Dimanche dernier, Francisco José Garzon Amo le conducteur du train qui a déraillé le 24 juillet à Saint-Jacques de Compostelle avouait avoir commis "une erreur d'inattention", alors qu'il roulait à près de 153 km/m selon les enquêteurs et non à 192 km/h. Au moment de l'accident, qui a fait près de 79 morts, le conducteur était en réalité au téléphone avec un employé de la compagnie de chemin de fer et semblait consulter un plan, selon les premiers éléments des boîtes noires dévoilés ce mardi.

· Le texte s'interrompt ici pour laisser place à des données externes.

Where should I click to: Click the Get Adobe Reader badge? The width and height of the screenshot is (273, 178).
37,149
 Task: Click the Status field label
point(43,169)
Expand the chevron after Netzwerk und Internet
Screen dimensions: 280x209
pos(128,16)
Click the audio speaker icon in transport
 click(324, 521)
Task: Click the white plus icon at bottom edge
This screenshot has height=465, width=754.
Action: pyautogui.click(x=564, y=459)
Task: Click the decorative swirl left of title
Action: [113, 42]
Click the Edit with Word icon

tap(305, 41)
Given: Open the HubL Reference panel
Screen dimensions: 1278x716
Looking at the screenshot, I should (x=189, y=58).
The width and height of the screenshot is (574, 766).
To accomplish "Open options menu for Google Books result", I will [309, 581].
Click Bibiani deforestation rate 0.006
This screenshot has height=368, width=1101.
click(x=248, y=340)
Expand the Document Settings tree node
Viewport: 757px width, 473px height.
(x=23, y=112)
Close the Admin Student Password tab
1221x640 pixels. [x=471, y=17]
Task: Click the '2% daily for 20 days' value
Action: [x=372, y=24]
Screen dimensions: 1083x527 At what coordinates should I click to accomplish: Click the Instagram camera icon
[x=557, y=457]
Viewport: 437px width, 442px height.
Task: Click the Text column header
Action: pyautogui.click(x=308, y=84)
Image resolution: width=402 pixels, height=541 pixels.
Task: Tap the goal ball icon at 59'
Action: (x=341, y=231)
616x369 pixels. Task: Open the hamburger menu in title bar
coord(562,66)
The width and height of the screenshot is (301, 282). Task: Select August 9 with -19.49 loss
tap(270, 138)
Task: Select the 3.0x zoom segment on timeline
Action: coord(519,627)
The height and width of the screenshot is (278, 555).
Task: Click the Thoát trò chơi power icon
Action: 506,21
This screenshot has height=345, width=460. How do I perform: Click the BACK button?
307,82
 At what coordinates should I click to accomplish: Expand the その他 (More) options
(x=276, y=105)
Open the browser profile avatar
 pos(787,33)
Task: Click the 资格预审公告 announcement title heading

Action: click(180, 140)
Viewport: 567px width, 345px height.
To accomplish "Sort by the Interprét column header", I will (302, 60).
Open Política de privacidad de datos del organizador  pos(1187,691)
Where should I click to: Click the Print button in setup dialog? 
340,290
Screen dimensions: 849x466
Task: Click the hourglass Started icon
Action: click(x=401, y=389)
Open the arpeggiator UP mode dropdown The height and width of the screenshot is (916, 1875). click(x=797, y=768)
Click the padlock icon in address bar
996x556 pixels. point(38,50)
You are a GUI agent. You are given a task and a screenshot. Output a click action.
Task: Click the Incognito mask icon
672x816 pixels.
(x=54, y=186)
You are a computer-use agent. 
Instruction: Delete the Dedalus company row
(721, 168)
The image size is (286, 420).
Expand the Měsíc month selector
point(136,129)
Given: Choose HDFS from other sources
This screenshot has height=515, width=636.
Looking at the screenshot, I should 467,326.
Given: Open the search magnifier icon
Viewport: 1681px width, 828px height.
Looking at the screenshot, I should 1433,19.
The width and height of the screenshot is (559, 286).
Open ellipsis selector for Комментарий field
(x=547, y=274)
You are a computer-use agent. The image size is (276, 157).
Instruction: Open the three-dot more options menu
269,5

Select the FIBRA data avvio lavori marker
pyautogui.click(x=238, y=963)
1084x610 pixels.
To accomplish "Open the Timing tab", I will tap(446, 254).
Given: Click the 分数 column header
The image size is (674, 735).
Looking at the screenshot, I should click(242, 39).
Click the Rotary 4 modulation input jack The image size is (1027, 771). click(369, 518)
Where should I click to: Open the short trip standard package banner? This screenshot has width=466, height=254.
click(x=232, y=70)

Mis en examen pour 73 faits d'homicide

Une version confirmée par la juridiction en charge de l'affaire. "Le conducteur, au moment de l'accident, parlait au téléphone avec un membre du personnel de la Renfe, semblant être un contrôleur", qui lui donnait des indications et "il semble qu'il consultait un plan ou un document similaire en papier".

Bien avant ces révélations, Francisco José Garzon Amo a été mis en examen pour 79 faits d'homicide, qui correspondent au nombre de victimes de l'accident. Le juge a placé le machiniste en liberté sous contrôle judiciaire, estimant qu'il n'existait pas "de risque de fuite ni de destruction de preuves".